A essência, no entanto, parece ser a mesma: garantir a intangibilidade de certos princípios estruturantes, sendo mesmo possível, para a sua clarificação ou reforço, a modificação dos preceitos que os albergam. [31] Deve ser estabelecida uma gradação entre os preceitos constitucionais e o "núcleo forte" da Constituição: enquanto os preceitos tornam as normas constitucionais semanticamente palpáveis, o "núcleo forte" aglutina os princípios supremos que exprimem os valores essenciais da ordem constitucional. Daí resulta a mutabilidade dos preceitos, o que, por preservar as opções políticas fundamentais do Constituinte, em nada compromete o reconhecimento da Constituição originária. [32]

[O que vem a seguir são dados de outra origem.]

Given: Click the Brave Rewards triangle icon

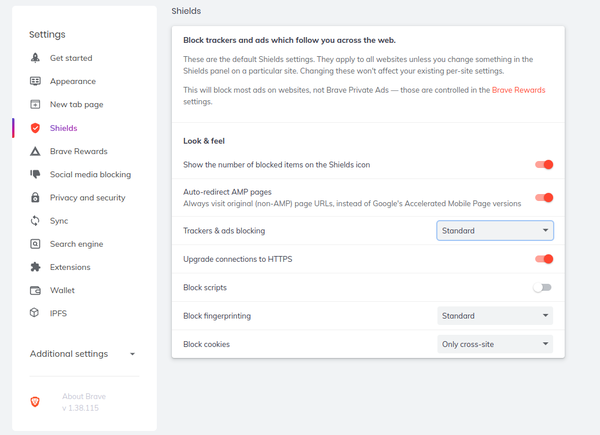Looking at the screenshot, I should pos(36,151).
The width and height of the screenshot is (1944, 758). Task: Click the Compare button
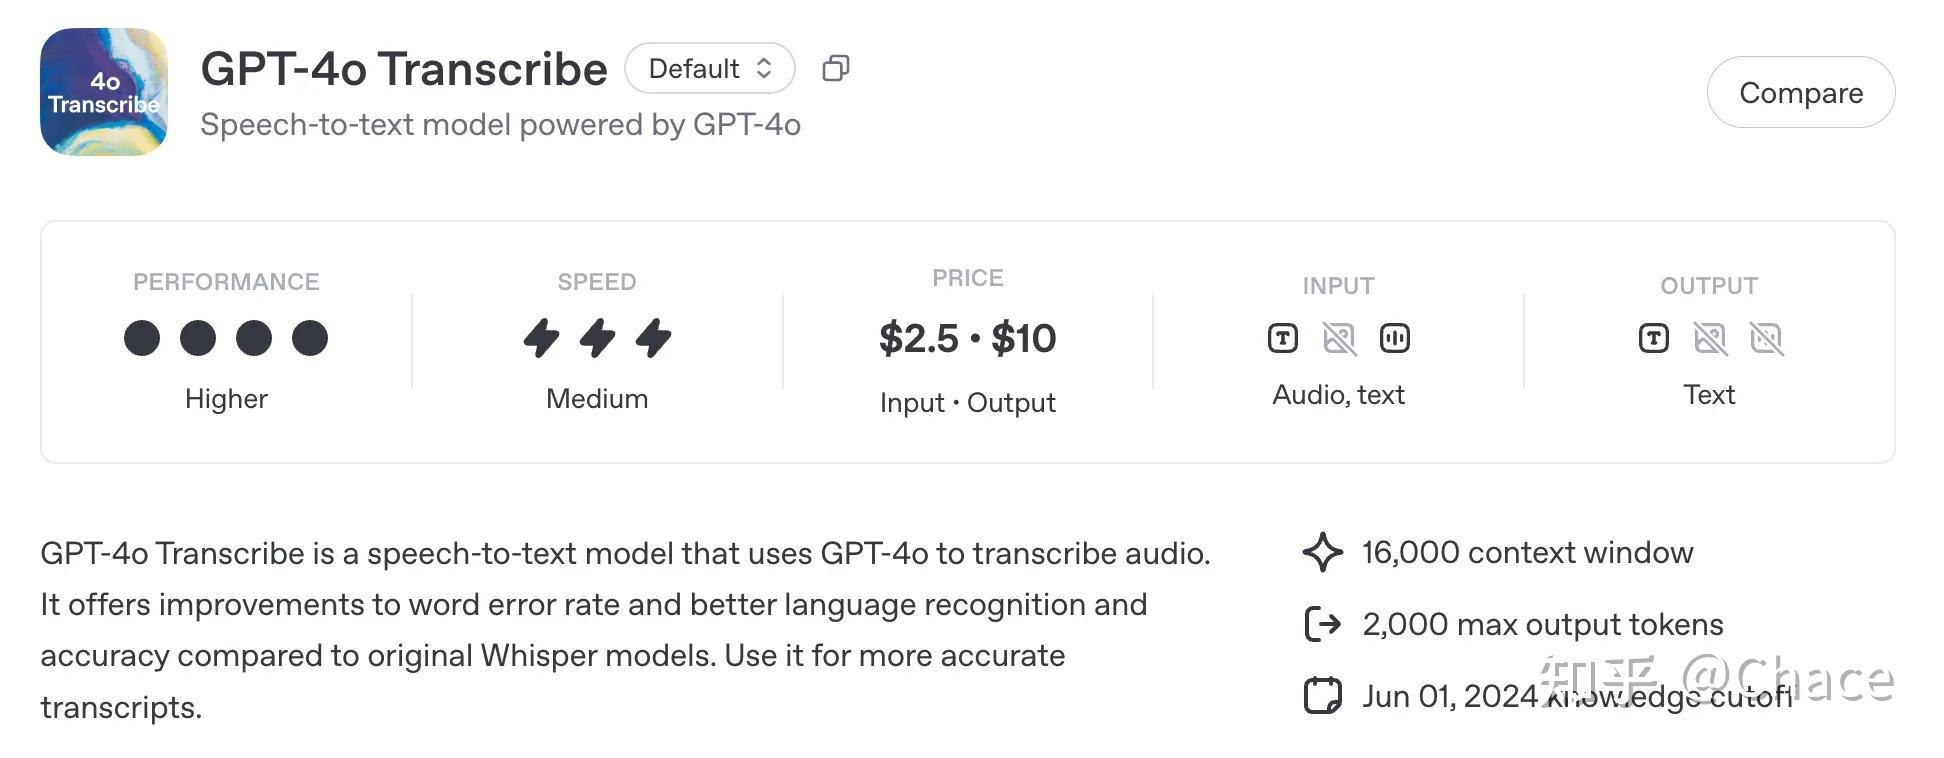tap(1800, 92)
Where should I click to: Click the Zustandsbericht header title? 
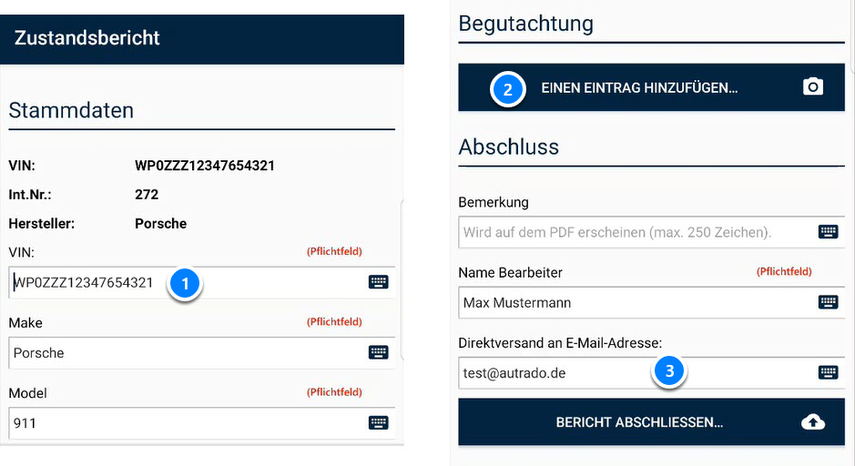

Enquanto a Grundgesetz faz menção expressa à imutabilidade do princípio da dignidade humana (arts. 79, 2, e 1º), as Constituições brasileira e portuguesa, embora a ele dispensem um tratamento diferenciado, considerando-o um princípio fundamental do Estado e mantendo-o formalmente dissociado dos direitos fundamentais, somente aos últimos se referem como limites materiais de revisão (respectivamente, art. 60, § 4º, e art. 288, d). Em que pese a aparente dicotomia de tratamento, é evidente que a dignidade humana - além de intimamente inter-relacionada com os direitos fundamentais, direcionando a sua interpretação, contribuindo para a ponderação e solução das colisões e, em refluxo, tendo sua vagueza semântica por eles reduzida – é um princípio transcendente à ordem constitucional, do que deriva a sua imutabilidade.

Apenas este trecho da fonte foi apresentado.